__EXERCISE TEXT__:
+++
That's what I want. Out of it!

And don't forget, our
gift shop will be open

if you need to buy any
last-minute presents.

Thanks.

( thinking ): Ooh, I hope he gives
me what I want this Christmas:

A divorce.

And I promise I
won't exchange it.

Goodbye. Bye-bye.

Well, now, that's what I
call a happily married couple.

I can spot 'em like that.

I don't wanna talk about it.

Honey? Mm?

Relax. ( chuckles )

I can't help it.

I think everyone's
staring at me.

Feel like I'm wearing
a sign that says ex-con.

You've gotta get
that out of your head.

You're not a criminal.
You never were.

You were innocent.
( sighs ): Yes.

I know that, you know that.

Too bad the jury
didn't know that. Honey.

I can't erase the
last three years.

You got a raw deal. But
that's behind you now.

Let's make a brand new
start on our future, huh?

Okay. Okay.

Oh, purser.

GOPHER: Yes, ma'am.

We're Mr. and Mrs. Barton.
+++
__INFORMATION SUPPLIED__:
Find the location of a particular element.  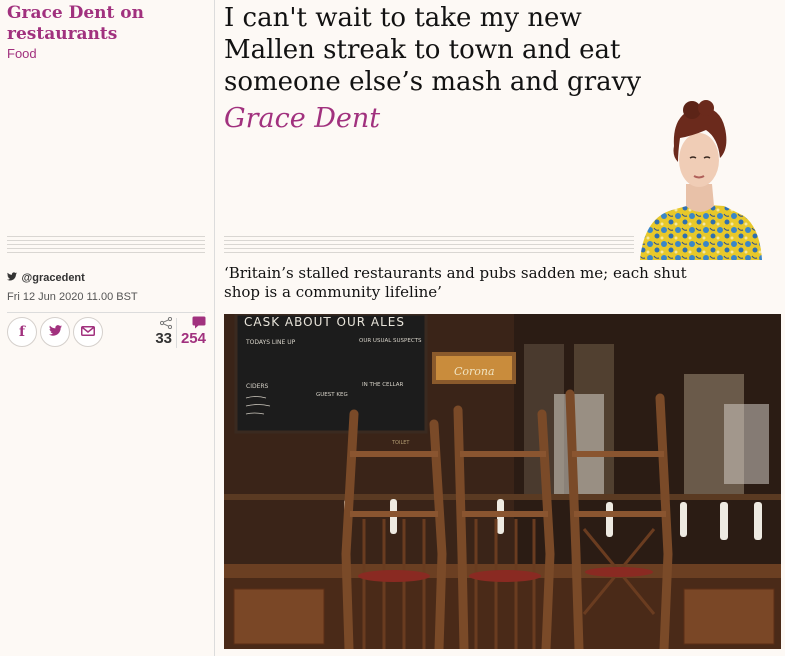

count-divider is located at coordinates (176, 333).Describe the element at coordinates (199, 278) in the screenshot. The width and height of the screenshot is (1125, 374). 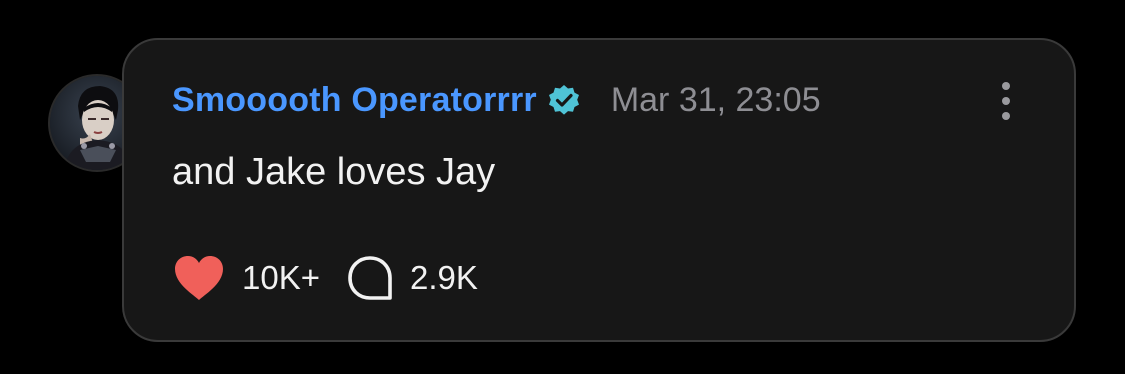
I see `heart-icon` at that location.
+++
__EXERCISE__:
Extend the shipboard script excerpt past its final line, "We're Mr. and Mrs. Barton."

__ANSWER AREA__:
Ah, welcome aboard.

Now, let's see. Barton.

Uh, Aloha Deck, Cabin 353.

Right through there. Thank you.

Gee, Mr. Barton,

you look like you could
use a little sunshine.

Probably working too hard, hm?

( sighs ) ( sighs )

Come on, baby.

Now, okay, guys. Now,
settle down. Settle down, huh?

Hi, Julie. Oh, hi.

Welcome aboard, Father
Mike. It's good to see you again.

Tony, get off that rail.

I ain't on the rail.

No. But you were
thinking about it.

Uh, Julie...

I'd like you to meet
Mario, Artie, Ben,

Mitch, Peanut... Hi.

MIKE: and Tony.

Hello.

Hi. Hi. Hi.

First one of 'em that,
uh, gives you any lip,

throw 'em over
the side. ( laughs )

Well, you guys have fun.

Okay, guys. L-let's
get going, huh?

Now, n-no running,
no pushing, no shoving.

And no fighting.

Can we breathe?

Let me think about it.

( Julie laughs )

Was that Father Mike?

Yes, sir. He brought six
kids with him this year.

Oh, well, I hope they
behave themselves.

Well, sir, they're kids.
They're supposed to have fun.

That's the whole idea

of bringing these
orphans on a holiday.

Mm-hm. Just keep
them off the bridge.

Yes, sir.

Oh, did you know that some guy

pays for a bunch of
these kids every year,

and nobody knows who it is?

Swell.

Well, sir, did you
ever ask Father Mike

who puts up the money?

Obviously, somebody with
more dollars than sense.

( chuckles )

Well, Merry Christmas
to you too, sir.

Mm.

( horn blaring )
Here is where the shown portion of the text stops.